[Entries shown — start]

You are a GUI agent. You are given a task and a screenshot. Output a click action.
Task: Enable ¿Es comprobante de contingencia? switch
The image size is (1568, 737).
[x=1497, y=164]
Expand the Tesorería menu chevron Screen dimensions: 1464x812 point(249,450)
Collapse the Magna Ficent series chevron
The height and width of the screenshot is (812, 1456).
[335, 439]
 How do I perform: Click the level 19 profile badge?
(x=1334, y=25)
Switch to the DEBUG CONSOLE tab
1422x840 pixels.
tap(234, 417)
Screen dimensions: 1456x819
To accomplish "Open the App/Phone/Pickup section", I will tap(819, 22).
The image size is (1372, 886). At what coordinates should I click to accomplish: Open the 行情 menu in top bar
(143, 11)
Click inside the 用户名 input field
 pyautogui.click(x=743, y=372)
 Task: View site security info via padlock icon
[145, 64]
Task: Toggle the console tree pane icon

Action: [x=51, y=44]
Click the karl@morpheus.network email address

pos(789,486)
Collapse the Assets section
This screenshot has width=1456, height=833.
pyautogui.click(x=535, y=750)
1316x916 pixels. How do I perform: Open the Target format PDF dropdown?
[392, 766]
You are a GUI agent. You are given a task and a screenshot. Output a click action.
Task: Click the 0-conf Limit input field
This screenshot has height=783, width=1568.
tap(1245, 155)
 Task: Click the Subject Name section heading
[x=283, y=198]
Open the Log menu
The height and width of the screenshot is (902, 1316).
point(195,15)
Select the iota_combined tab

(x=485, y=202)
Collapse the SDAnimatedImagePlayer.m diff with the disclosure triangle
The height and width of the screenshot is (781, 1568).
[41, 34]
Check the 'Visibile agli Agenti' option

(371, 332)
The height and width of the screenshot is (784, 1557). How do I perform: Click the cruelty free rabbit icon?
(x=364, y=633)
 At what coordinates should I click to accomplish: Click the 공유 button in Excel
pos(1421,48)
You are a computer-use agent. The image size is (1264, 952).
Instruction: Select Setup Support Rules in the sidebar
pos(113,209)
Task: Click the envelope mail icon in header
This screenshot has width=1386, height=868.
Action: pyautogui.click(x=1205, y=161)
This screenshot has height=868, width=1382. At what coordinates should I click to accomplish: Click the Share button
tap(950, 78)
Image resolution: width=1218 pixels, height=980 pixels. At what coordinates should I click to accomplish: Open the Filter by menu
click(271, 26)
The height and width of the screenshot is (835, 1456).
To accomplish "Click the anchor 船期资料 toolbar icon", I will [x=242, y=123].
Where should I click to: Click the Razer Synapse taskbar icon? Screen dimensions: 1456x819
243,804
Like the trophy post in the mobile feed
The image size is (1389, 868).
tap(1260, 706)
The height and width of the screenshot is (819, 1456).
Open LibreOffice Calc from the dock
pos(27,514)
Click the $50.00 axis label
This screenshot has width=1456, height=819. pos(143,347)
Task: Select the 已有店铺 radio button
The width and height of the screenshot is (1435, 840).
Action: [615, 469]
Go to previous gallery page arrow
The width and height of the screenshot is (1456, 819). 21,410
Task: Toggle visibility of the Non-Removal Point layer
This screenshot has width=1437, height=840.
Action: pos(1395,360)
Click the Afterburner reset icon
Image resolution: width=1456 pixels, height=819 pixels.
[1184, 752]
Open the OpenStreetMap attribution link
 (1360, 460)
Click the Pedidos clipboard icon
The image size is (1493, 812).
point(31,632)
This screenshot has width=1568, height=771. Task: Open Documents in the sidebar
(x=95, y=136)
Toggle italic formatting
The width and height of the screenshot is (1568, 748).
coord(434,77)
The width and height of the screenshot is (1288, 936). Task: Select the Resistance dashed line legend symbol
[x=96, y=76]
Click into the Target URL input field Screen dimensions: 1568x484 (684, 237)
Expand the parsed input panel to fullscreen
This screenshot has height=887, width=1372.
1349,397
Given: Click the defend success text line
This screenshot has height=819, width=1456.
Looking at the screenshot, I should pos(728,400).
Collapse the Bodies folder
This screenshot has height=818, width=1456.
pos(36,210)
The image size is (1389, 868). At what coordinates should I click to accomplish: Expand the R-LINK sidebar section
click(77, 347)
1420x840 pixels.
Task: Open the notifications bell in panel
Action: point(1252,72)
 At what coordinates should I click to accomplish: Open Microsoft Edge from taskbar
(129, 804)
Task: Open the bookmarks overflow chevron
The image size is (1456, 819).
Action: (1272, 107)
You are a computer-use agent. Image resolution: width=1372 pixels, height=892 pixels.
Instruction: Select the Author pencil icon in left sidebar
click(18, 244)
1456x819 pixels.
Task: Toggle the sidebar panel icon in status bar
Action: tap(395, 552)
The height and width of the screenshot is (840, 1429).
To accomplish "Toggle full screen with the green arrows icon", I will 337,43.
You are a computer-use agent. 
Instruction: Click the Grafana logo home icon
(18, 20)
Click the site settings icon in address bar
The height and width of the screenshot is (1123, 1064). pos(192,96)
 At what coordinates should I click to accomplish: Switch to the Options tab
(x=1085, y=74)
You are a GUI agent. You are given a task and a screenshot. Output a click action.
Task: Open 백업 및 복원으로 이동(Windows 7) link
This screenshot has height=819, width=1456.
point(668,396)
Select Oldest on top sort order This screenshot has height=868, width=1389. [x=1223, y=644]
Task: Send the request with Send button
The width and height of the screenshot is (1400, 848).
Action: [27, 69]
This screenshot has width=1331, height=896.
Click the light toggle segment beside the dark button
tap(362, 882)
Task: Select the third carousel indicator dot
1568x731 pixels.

[Entries shown — finish]

◆ **Exercise**
Reply with exactly the lines above from the one that contains "Select Oldest on" through the final line of the material, and with nothing else.

◆ **Answer below**
Select Oldest on top sort order This screenshot has height=868, width=1389. [x=1223, y=644]
Task: Send the request with Send button
The width and height of the screenshot is (1400, 848).
Action: [27, 69]
This screenshot has width=1331, height=896.
Click the light toggle segment beside the dark button
tap(362, 882)
Task: Select the third carousel indicator dot
1568x731 pixels.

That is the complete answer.